2.nVidia - Network - NVIDIA nForce Networking Controller
Download size: 582 KB
nVidia Network software update released in August, 2010\

3.Update for Windows 7 for x64-based Systems (KB2709981)
Download size: 413 KB

Should i install these optional updates? because i heard that some optional updates can hurt your computer more than it can help.


----------



## jamesd1981

I would never use windows auto updates, it usually creates more problems than it solves and it is an endless list of pretty useless updates.

Find out what updates you need and download them manually, for example your nvidia geforce graphics drivers is available below.

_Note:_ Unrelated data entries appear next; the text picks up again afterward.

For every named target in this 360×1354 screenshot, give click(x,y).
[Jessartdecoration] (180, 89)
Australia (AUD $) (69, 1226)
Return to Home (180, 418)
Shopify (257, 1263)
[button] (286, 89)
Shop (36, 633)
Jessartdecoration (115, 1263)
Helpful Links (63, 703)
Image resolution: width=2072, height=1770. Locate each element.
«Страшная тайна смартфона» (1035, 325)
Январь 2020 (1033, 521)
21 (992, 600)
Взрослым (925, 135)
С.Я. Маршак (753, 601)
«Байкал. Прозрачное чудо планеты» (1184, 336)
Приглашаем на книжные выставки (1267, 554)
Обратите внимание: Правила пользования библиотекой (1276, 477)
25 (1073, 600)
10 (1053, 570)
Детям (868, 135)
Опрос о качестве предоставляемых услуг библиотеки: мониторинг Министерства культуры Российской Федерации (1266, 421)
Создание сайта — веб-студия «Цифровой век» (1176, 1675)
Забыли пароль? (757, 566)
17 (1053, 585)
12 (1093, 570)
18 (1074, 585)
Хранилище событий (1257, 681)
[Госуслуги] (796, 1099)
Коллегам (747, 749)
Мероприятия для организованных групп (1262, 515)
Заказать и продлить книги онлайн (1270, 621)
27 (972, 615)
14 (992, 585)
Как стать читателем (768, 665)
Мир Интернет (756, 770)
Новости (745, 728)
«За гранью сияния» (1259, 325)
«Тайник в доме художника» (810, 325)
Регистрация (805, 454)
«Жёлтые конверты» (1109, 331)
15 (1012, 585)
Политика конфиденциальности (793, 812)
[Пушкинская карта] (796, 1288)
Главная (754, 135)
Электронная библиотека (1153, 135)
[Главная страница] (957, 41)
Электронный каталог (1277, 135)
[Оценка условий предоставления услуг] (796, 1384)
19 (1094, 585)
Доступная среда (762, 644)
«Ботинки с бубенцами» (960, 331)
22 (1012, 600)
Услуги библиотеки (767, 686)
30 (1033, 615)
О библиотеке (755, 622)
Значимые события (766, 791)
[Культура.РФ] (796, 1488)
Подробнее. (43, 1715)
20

http://www.nvidia.co.uk/object/win7-winvista-64bit-301.42-whql-driver-uk.html


----------



## Eric4753

I do not have auto update on. I went on to the website and found the new driver update should i download it from there? ps: i am american so if you would give me the link for the US not UK thanks. here is the link will this update it? http://www.geforce.com/drivers

info.GeForce 9400 GT
Latest Driver Version: 301.42

will this hurt my computer at all?


----------



## Eric4753

bump/


----------



## Darren

Yeah you should. I've used Windows automatic update for over a year and it's never been an issue. Actually really helpful in most cases.


----------



## voyagerfan99

Only with XP did I have issues when downloading VGA drivers from Windows Update. Vista and 7 are much better about them. But in any case, I install all available updates.


----------



## wolfeking

I personally never install updates unless it fixes an issue I am having. One thing I am 100% on never doing is drivers from windows. get them from the device manufacturer, especially graphics drivers.


----------



## Eric4753

Ok i was going to download the driver from the nividia website l. So it won't hurt anything and it will only help right? Or should i download the update from windows update?


----------



## Aastii

Neither will hurt, but I would get it from nvidia over windows update


----------



## voyagerfan99

wolfeking said:


> I personally never install updates unless it fixes an issue I am having. One thing I am 100% on never doing is drivers from windows. get them from the device manufacturer, especially graphics drivers.





Aastii said:


> Neither will hurt, but I would get it from nvidia over windows update



The drivers that appear in Windows Update do come from the manufacturer. However video drivers I personally would personally get directly from the manufacturer instead.


----------



## Eric4753

ok thanks it didn't really change much but better safe than sorry thanks for all your help


----------